Durante el año siguiente, entramos en una relación que solo puedo describir como cómoda. Café los domingos por la mañana. Películas los viernes por la noche. Largas conversaciones sobre nada y sobre todo. Mis hijos se dieron cuenta antes que yo. “Mamá”, dijo mi hija durante las vacaciones de invierno, “sabes que Dan está enamorado de ti, ¿verdad?” “¿Qué? No, solo somos amigos”. Me lanzó esa mirada. La que decía que ella era la adulta y yo la adolescente despistada. “¡Mamá, en serio!”
No sabía qué hacer con esa información. No sabía si quería hacer algo con ella. Peter se había ido hacía cuatro años, y una parte de mí todavía sentía que estaba engañándolo solo por pensar en otra persona. Pero Dan nunca presionó. Nunca pidió más de lo que yo estaba lista para dar. Y tal vez eso fue lo que hizo que todo estuviera bien. Hizo que se sintiera menos como una traición y más como una simple ocurrencia de la vida.

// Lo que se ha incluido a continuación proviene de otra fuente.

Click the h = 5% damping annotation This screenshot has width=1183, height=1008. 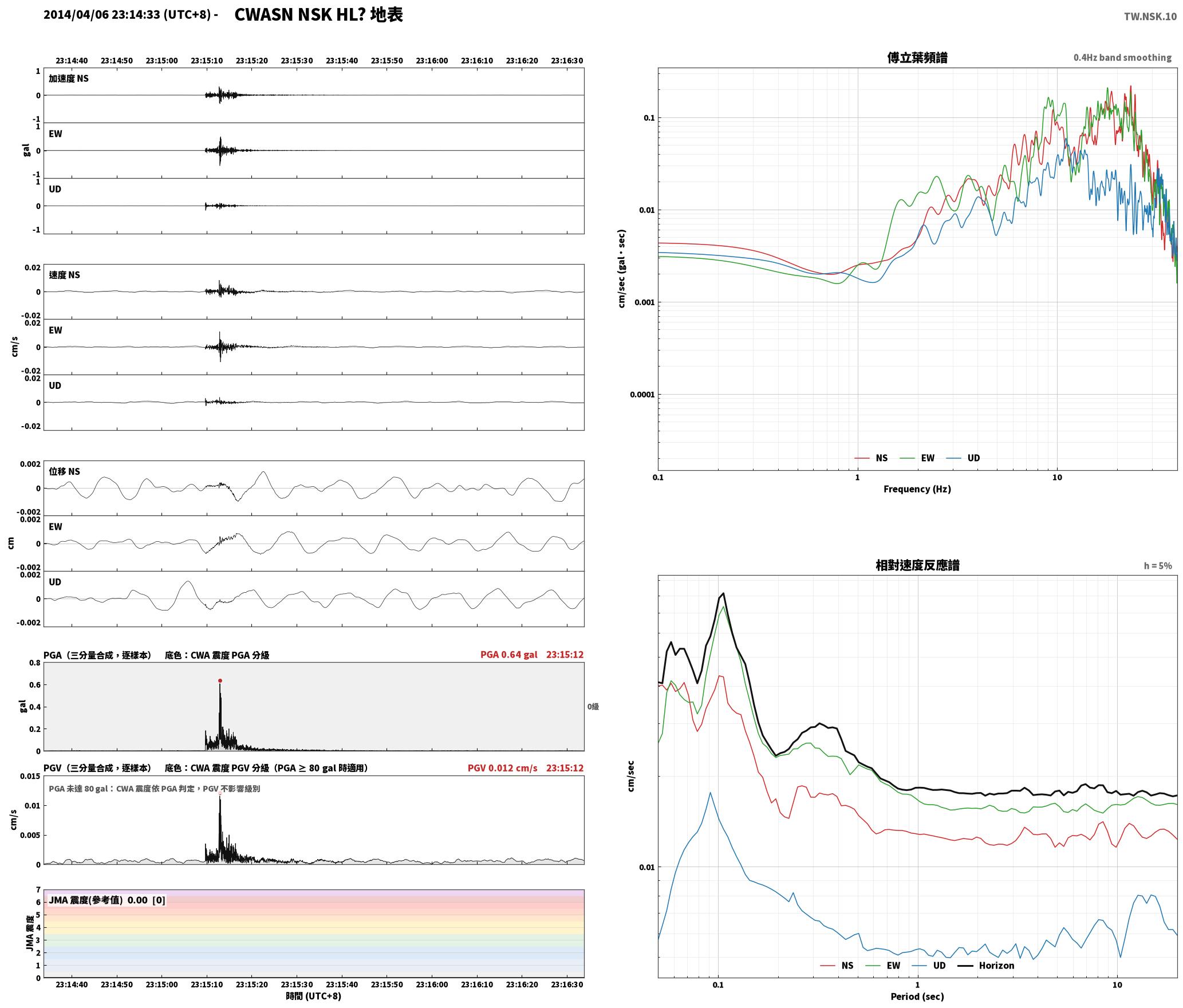coord(1158,566)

Cuando finalmente me dijo cómo se sentía, estábamos sentados en mi porche, mirando la puesta de sol. Él había traído comida china y yo el vino. “Tengo que decirte algo”, dijo, sin mirarme. “Y puedes decirme que me vaya y no vuelva nunca si quieres. Pero no puedo seguir fingiendo que no siento esto”. Mi corazón empezó a latir con fuerza. “Dan…” “Estoy enamorado de ti, Isabel”. Lo dijo en voz baja, como si confesara un crimen. “Estoy enamorado de ti desde hace mucho tiempo. Y sé que está mal. Sé que Pete era mi mejor amigo. Pero no puedo evitarlo”. Debería haberme sorprendido. Debería haber necesitado tiempo para procesarlo. Pero la verdad era que lo sabía. Tal vez desde hacía meses. Tal vez desde hacía más tiempo. “No está mal”, me escuché decir. “Yo siento lo mismo”. Finalmente me miró entonces, y vi lágrimas en sus ojos. “¿Estás segura? Porque no puedo convertirme en otra pérdida para ti. No puedo ser algo de lo que te arrepientas”. “Estoy segura”, dije, y lo dije en serio.